Cuarto. Tirando del hilo del destierro, bien se me alcanza que, desde cierto texto de Foucault, la circunstancia del héroe desterrado es en buena medida homologable a la del leproso. El simulacro de inhumación al que en la diócesis correspondiente se sometía al afectado por la lepra arroja cierta luz acerca de lo que hemos sugerido más arriba a propósito de que la (auténtica) muerte no es, sin más, la muerte, sino la exclusión “más allá de las murallas de la ciudad, más allá de los límites de la comunidad” (cf. Foucault). El ulterior reemplazo de tal modelo por otro, el de la peste (en torno a los siglos XVII y XVIII, según interpretación foucaultiana), reemplazo que lo es, en particular, del destierro por la cuarentena, de la exclusión por la inclusión, etc., resulta indicativo de hasta qué punto a comienzos de la centuria ilustrada ya no cabe trazar lo que antes hemos denominado figura de heroicidad (en sentido fuerte). Digamos, pues, que se hace patente que la infranqueable distancia inter-comunitaria ha saltado por los aires, se ha hecho añicos, a saber: ya no hay este lado y aquel otro, ya no hay un “dónde” en el que echar raíces, lo que significa que también se ha esfumado la correlativa posibilidad del desarraigo.

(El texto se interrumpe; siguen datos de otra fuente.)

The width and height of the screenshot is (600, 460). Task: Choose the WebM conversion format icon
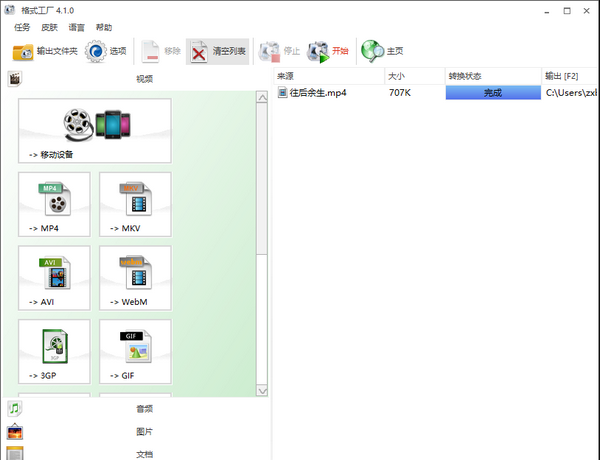point(134,278)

Desaparecida la comunidad, el único castigo posible es el “examen perpetuo”, “sin descanso” (cf. “En tanto que la lepra exige distancia, la peste, por su parte, implica una especie de aproximación cada vez más fina del poder en relación con los individuos, una observación cada vez más constante, cada vez más insistente”). En efecto, con el límite se difumina la distancia y con ella la comunidad, en cuanto que “comunidad” no es otra cosa que distancia (entre lo intrínseco y lo extrínseco, lo propio y lo ajeno, etc.). ¿Qué queda, entonces? Ya no la muerte en la que todos mueren y en la que se cumple lo de todos, sino la pura i-limitación, la homogénea unicidad del “ahora”, el que tan posiblemente propio sea esto como lo contrario de esto; en breve: una muerte tal que, si bien, mientras se vive, un instante sucede absurdamente a otro y a otro y a otro, sin embargo, también absurdamente, parece que uno de ellos ha de acabar siendo el último.

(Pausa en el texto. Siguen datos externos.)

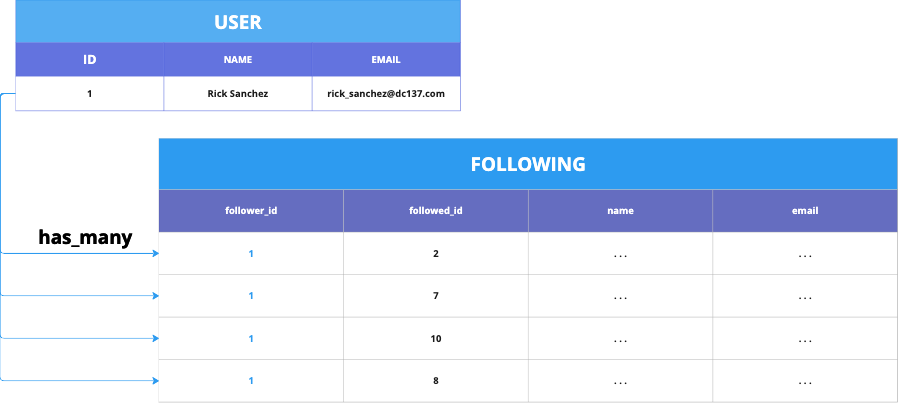Select the followed_id cell with value 2
The width and height of the screenshot is (899, 403).
pyautogui.click(x=436, y=254)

Quinto. Si el vuelco descrito es legítimamente pensable como tal, entonces se perfila una vía de respuesta a la pregunta por la moderna imposibilidad del épos. Apuntemos, sin embargo, que el desarrollo de la cuestión requeriría, entre otras muchas cosas, definir pertinentemente la diferencia insalvable entre Grecia y el Medievo (entre el épos griego y la epopeya medieval) a efectos de esclarecer en qué sentido cabría convertir en tesis la por ahora titubeante suspicacia de que la novela y la peste entallecen sobre las ruinas del héroe y la lepra; o en qué sentido quizá no sea del todo osado aventurar que la novela constituye la mejor interpretación de por qué es esencial a la épica que ella misma haya de acabar perdiéndose.